Gary Aguirre is a former SEC attorney who sued and settled with the SEC for wrongful termination. After departing the SEC he continued to pursue the case which brought Art Samberg of Pequot Capital to his knees.
I highlighted Gary Aguirre, that case, and much more last December in writing, Connecting the Dots: The US Attorney, The SEC, Art Samberg, Pequot Capital, Hush Money, Lying and More. Today we hear from Mr. Aguirre.
What does he have to say about the verdict in the case against Raj Rajaratnam? He clearly believes the Rajaratnam verdict must be a beginning for America to learn what has truly transpired on Wall Street for far too long. Aguirre leads us to believe he has strong suspicion that insider trading by hedge funds was “the dynamic that drove the financial crisis.”
Let’s navigate and be grateful for the wisdom and character of this great American. Mr. Aguirre writes,
I am pleased to see that a jury with its 14-count verdict has found the evidence in the Galleon case proves beyond a reasonable doubt how one of the world’s largest hedge funds routinely engaged in institutional insider trading.
This verdict, the $28 million Pequot-Samberg settlement last year, and the recent administrative trial of David Zilkha all tell how the nation’s biggest hedge funds have rigged the nation’s capital markets for at least a decade.
It has been six years since I testified before Congress how the nation’s biggest hedge funds routinely engaged in this practice with the help of the largest investment banks. I explained how institutionalized insider trading rigs the markets with this allegory:
The institutionalized form of insider trading by hedge funds insidiously erodes the integrity of the stock markets. The concept is best illustrated with an analogy. Imagine a sports arena with thousand small boxes organized in rows on the arena floor. Each box contains an egg: some are Faberge, others gold, others silver and on and on gradually to the rotten eggs. Egg buyers–some sophisticated; some not–carefully inspect the exterior of the boxes for clues to their contents. None may peak inside.
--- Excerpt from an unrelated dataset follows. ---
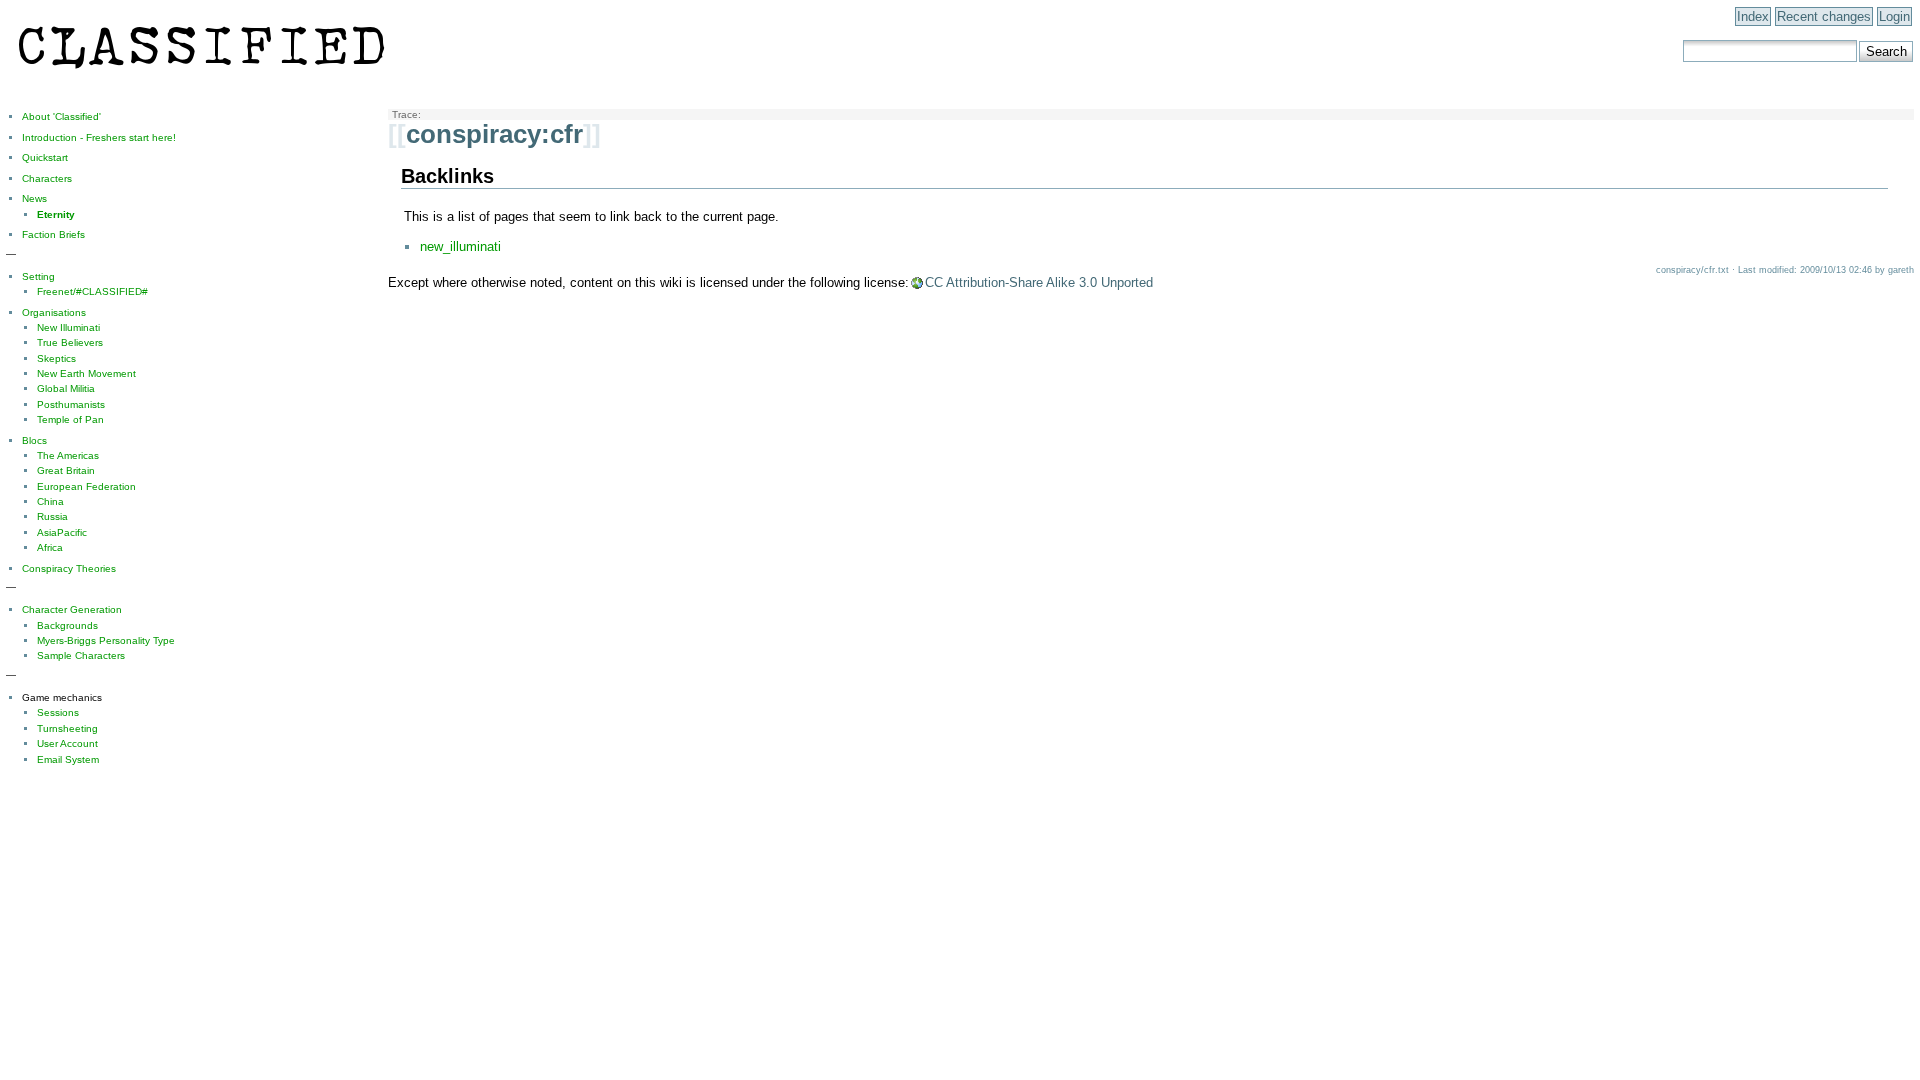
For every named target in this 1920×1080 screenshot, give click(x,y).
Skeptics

The inspection ends at 5 p.m. All egg buyers exit the arena, notes in hand, ready for tomorrow’s auction. In the early hours, a security guard allows a team of egg buyers to enter the arena, open the boxes and survey their contents. The public auction of the boxes begins at 10 a.m. sharp. With their survey notes, the early morning team pays richly for the boxes containing the Faberge, gold and silver eggs and craftily avoids those with lesser value. The sophisticated egg buyers are puzzled why their boxes never contain the prized eggs.
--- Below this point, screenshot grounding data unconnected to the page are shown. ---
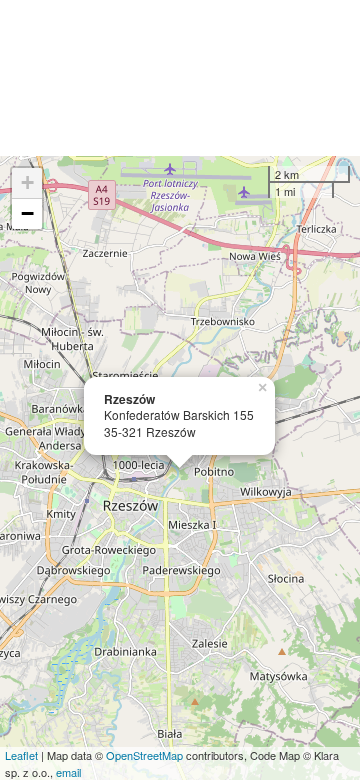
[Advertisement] (180, 78)
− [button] (27, 213)
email (68, 772)
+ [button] (27, 182)
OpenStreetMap (144, 755)
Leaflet (21, 755)
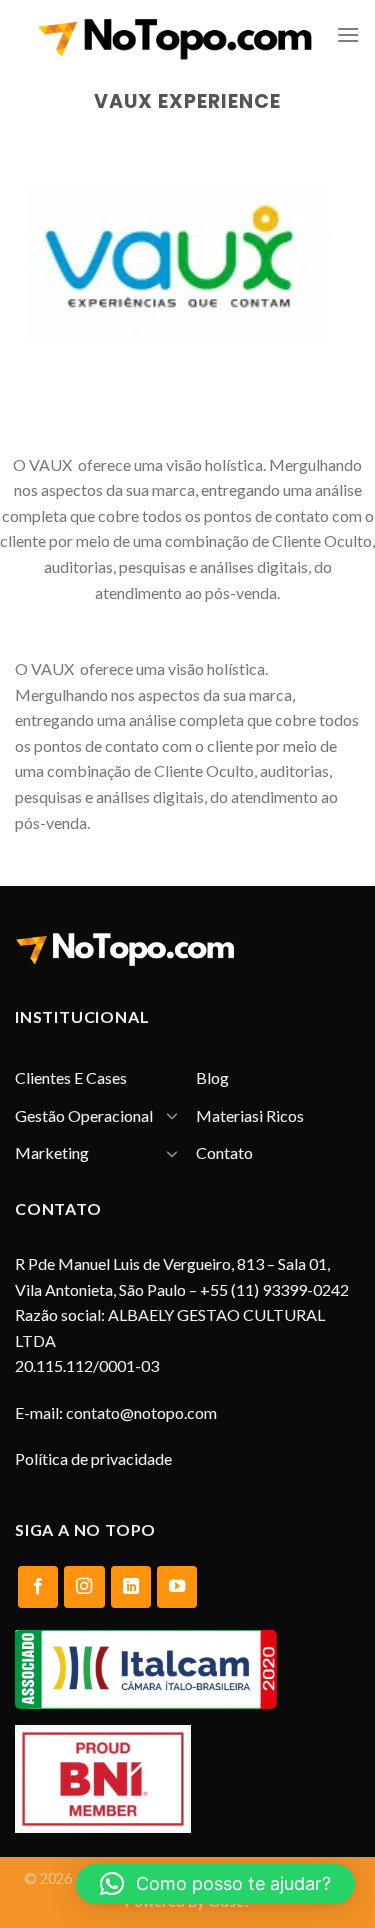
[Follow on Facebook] (38, 1587)
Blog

I have quoted below excerpts from my testimony regarding the scope of that practice and its impact on the capital markets.
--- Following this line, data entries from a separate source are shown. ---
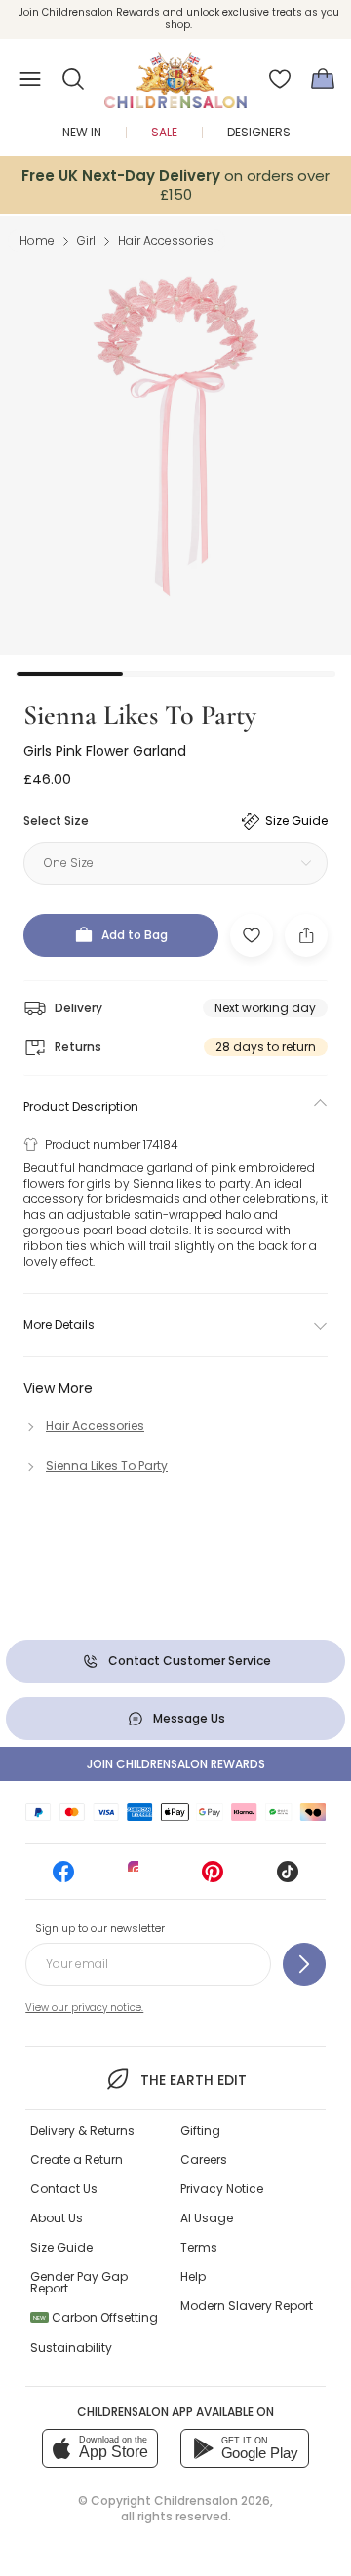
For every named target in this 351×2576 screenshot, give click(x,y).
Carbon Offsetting (95, 2317)
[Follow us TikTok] (287, 1878)
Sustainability (71, 2347)
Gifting (200, 2130)
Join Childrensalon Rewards (176, 1764)
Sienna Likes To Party (139, 715)
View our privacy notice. (84, 2007)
My full testimony is on the Senate website. (For those who care about our nation and our markets, I strongly recommend your review of this testimony…LD)
It is now time for the Department and Justice and the Securities Exchange Commission to take a closer look at insider trading by hedge funds as a dynamic that drove the financial crisis.
The Aguirre Law Firm
There is little doubt that Gary Aguirre knows of what he writes and speaks. He occupied the catbird’s seat within the SEC. He has both the perspective and the integrity our country so badly needs at this time.
Clearly he is writing to motivate our regulators and attorneys to leave no stone unturned in pursuing insider trading activities in every corner of Wall Street, especially in the darkest corners of the casino.
America deserves nothing less.
I thank Gary for his courage and leadership and welcome spreading his message embracing our virtues of truth, transparency, and integrity. I ask you to spread Gary’s passion by sharing this commentary.
I have no affiliation or business interest with any entity referenced in this commentary. The opinions expressed are my own. I am a proponent of real transparency within our markets so that investor confidence and investor protection can be achieved.